Global file system

Last updated

In computer storage, a global file system is a distributed file system that can be accessed from multiple locations, typically across a wide-area network, and provides concurrent access to a global namespace from all locations. In order for a file system to be considered global, it must allow for files to be created, modified, and deleted from any location. This access is typically provided by a cloud storage gateway at each edge location, which provides access using the NFS or SMB network file sharing protocols. [1]

Contents

There are a number of benefits to using a global file system. First, global file systems can improve the availability of data by allowing multiple copies to be stored in different locations, as well as allowing for rapid restoration of lost data from a remote location. This can be helpful in the event of a disaster, such as a power outage or a natural disaster. Second, global file systems can improve performance by allowing data to be cached closer to the users who are accessing it. This can be especially beneficial in cases where data is accessed by users in different parts of the world. Finally, in contrast to traditional Network attached storage, global file systems can improve the ability of users to collaborate across multiple sites, in a manner similar to Enterprise file synchronization and sharing. [1]

History

The term global file system has historically referred to a distributed virtual name space built on a set of local file systems to provide transparent access to multiple, potentially distributed, systems. [2] These global file systems had the same properties such as blocking interface, no buffering etc. but guaranteed that the same path name corresponds to the same object on all computers deploying the filesystem. Also called distributed file systems these file systems rely on redirection to distributed systems, therefore latency and scalability can affect file access depending on where the target systems reside.

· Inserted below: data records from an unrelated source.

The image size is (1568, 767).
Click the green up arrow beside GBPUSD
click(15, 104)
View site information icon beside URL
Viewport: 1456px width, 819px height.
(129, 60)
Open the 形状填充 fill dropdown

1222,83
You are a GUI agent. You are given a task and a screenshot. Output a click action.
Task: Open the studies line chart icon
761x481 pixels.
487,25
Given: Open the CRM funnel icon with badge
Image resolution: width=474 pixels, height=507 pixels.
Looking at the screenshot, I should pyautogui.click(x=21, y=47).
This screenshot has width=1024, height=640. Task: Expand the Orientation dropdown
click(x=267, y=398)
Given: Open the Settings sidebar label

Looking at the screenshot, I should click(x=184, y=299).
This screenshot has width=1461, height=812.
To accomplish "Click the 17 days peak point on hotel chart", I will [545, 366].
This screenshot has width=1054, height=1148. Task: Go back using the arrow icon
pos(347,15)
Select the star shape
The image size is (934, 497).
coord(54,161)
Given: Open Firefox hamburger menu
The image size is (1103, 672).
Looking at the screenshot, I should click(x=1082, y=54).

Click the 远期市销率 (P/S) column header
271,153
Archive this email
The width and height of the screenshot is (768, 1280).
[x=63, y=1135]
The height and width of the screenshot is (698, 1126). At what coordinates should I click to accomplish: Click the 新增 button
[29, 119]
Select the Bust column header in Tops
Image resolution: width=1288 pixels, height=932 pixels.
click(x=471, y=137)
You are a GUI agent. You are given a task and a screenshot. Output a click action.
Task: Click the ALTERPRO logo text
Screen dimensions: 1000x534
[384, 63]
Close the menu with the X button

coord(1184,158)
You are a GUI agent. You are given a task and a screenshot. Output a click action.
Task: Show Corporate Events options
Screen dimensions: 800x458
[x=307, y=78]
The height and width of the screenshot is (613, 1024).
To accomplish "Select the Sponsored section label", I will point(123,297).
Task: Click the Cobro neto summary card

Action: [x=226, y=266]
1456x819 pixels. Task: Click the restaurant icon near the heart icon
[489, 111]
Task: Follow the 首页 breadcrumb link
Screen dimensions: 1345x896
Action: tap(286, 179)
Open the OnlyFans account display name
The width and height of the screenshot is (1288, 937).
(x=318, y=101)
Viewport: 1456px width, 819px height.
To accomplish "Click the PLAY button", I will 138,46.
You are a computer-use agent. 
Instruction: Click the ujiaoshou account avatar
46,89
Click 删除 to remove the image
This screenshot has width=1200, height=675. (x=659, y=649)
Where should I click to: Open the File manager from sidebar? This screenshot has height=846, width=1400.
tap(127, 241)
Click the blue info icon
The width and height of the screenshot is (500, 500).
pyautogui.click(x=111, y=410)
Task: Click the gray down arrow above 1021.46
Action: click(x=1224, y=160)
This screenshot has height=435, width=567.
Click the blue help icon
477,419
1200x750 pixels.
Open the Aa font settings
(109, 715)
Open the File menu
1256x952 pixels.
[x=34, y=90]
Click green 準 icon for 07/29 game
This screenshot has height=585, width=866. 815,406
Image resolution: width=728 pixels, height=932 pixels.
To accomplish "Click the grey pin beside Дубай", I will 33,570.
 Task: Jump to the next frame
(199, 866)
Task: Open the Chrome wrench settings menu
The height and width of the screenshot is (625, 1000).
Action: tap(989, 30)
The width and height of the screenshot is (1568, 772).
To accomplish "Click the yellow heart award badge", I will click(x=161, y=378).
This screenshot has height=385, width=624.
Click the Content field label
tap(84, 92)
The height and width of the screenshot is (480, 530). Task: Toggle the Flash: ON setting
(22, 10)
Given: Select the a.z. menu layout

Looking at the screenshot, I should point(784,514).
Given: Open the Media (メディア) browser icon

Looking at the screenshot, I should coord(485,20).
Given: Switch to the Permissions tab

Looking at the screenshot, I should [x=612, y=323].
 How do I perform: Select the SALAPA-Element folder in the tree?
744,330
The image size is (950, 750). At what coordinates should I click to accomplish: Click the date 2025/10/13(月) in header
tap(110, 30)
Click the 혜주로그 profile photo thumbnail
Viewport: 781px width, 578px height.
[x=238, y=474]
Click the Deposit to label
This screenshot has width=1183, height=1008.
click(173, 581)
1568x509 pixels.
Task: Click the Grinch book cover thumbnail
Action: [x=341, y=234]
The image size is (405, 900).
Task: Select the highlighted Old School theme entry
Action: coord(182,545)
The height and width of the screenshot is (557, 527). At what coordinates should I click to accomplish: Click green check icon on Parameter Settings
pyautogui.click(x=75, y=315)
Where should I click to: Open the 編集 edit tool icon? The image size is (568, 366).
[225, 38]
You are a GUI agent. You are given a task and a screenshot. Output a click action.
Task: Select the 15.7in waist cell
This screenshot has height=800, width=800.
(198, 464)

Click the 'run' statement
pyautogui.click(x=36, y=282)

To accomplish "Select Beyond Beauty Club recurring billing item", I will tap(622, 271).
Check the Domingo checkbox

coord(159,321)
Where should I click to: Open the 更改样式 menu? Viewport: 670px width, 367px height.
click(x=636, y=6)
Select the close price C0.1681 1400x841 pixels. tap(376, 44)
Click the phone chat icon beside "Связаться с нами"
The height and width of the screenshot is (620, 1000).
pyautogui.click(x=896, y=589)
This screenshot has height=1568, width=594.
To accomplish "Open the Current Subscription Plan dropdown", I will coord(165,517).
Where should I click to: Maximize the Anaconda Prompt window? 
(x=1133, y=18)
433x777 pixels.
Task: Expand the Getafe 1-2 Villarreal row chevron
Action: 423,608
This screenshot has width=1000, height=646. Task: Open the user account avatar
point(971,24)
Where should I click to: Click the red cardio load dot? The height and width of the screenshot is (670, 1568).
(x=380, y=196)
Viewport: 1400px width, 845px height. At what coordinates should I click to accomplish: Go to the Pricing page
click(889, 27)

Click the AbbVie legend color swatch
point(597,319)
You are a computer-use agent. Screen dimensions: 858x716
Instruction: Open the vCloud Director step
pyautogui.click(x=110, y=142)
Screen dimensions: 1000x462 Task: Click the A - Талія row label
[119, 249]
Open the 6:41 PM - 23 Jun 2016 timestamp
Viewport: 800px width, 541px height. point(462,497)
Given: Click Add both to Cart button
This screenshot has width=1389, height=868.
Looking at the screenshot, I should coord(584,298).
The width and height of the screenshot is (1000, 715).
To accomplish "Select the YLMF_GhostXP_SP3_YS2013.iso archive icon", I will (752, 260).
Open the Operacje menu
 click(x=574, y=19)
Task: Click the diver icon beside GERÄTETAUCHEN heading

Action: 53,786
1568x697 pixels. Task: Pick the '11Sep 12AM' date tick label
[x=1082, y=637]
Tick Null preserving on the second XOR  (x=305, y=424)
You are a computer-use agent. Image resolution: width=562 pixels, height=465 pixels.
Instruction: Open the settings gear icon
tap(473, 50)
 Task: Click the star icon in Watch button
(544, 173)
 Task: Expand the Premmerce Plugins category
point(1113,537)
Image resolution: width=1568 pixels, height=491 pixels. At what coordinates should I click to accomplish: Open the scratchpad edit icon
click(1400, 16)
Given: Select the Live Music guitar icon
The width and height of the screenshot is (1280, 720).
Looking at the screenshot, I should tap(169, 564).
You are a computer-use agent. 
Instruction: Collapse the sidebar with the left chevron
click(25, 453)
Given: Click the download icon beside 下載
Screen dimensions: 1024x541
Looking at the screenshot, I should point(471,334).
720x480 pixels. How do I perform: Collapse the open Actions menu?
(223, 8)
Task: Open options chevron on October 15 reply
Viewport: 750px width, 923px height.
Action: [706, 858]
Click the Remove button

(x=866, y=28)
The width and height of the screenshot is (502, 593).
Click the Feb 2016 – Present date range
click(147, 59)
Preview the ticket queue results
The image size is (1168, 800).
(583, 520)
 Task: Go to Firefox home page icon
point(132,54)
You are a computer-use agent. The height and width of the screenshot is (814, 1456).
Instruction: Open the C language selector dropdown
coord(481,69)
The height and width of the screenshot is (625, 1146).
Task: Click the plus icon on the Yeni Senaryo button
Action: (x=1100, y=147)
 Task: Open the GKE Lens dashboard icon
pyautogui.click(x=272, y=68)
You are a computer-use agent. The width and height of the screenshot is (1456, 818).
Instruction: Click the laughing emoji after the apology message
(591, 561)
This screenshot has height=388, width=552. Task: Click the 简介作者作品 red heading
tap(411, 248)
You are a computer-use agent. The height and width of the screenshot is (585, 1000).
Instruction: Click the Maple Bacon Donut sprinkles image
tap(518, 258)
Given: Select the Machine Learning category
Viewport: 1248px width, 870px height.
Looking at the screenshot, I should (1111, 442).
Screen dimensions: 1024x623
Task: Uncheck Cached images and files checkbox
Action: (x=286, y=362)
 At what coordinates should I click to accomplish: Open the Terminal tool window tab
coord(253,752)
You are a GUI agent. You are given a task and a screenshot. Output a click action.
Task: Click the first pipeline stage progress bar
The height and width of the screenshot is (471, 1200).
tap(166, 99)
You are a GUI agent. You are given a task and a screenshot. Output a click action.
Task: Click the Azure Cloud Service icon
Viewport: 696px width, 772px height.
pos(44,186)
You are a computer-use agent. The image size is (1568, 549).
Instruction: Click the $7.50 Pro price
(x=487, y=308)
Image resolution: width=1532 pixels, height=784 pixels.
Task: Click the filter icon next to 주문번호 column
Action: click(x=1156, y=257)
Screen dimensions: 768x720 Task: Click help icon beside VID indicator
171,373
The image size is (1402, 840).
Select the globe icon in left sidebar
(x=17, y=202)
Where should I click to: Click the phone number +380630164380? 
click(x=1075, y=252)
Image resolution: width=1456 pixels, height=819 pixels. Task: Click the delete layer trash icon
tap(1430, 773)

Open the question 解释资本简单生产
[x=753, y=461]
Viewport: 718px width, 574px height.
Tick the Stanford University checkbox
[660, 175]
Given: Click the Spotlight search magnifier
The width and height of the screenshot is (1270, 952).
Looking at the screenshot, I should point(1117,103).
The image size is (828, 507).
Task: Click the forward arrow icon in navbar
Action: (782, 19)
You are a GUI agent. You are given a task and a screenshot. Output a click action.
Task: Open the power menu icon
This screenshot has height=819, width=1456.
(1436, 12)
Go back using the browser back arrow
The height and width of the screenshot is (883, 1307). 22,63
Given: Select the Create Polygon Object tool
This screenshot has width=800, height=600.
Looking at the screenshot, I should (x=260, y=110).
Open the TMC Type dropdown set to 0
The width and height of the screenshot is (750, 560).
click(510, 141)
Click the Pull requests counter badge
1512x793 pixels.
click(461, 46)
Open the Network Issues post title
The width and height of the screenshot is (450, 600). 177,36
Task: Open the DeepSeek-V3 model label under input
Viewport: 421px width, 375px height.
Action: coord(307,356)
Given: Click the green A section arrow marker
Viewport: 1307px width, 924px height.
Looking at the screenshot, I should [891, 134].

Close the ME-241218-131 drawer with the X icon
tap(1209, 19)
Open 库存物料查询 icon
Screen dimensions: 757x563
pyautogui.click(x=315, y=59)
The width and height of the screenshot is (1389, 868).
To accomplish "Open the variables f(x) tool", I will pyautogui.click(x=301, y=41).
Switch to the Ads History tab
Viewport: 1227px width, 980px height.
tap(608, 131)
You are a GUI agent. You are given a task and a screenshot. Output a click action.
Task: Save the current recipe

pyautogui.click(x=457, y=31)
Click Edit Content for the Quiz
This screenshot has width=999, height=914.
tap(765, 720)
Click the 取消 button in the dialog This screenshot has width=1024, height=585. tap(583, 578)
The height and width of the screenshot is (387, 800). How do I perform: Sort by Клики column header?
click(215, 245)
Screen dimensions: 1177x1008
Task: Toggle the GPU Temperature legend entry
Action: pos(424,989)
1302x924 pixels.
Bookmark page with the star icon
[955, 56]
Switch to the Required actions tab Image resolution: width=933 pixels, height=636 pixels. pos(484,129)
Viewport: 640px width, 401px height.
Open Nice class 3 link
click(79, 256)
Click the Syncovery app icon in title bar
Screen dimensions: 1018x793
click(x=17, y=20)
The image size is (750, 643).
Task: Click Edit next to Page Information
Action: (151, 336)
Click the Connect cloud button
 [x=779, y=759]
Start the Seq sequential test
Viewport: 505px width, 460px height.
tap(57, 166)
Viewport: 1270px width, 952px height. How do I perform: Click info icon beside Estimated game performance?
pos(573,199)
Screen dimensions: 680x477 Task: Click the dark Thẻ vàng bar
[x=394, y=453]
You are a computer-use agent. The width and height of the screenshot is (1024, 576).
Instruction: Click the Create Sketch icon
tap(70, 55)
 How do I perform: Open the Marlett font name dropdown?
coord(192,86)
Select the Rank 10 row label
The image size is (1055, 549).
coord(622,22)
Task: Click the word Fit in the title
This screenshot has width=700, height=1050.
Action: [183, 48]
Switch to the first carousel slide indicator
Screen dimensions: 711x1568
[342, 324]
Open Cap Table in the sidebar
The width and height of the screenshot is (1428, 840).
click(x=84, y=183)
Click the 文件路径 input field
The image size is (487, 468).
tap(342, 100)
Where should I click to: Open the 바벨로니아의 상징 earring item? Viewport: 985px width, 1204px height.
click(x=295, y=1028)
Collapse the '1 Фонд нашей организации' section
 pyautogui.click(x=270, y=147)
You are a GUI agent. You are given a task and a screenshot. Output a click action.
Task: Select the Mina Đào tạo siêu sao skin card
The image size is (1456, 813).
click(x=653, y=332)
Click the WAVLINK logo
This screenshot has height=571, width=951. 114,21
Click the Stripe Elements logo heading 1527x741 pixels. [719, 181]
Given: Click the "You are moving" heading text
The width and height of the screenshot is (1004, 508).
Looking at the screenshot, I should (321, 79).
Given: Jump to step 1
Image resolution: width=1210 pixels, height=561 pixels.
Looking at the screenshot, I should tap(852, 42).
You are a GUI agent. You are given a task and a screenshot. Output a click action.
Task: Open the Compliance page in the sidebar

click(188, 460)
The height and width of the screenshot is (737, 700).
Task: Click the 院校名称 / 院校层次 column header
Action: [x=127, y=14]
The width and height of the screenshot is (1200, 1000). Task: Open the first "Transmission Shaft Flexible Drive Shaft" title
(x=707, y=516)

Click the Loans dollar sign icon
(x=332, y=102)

The Andrew File System attempted to solve this for a campus environment using caching and a weak consistency model to achieve local access to remote files.

In the 2000's, global file systems have found a use case in providing hybrid cloud storage, that combine cloud or any object storage, versioning and local caching to create a single, unified, globally accessible file system that does not rely on redirection to a storage device [3] but serves files from the local cache while maintaining the single file system and all meta data in the object storage. [4] As described in Google's patents, advantages of these global file systems include the ability to scale with the object storage, use snapshots stored in the object storage for versioning to replace backup, and create a centrally managed consolidated storage repository in the object storage.

Comparison with Network Attached Storage

When it comes to hybrid file storage, there are two main approaches: network attached storage (NAS) with cloud connectivity and global file system (GFS). The two solutions are fundamentally different. [5]

NAS with cloud connectivity is typically used to supplement on-premises storage. Public clouds may be combined with on-premises NAS for tasks such as backup, tiering, or disaster recovery. This type of setup uses the cloud for specific use cases to complement on-premises storage. On-premises NAS is sold by well-established IT vendors including Dell, IBM, NetApp, and others, and most build in support for some type of cloud connectivity. [5]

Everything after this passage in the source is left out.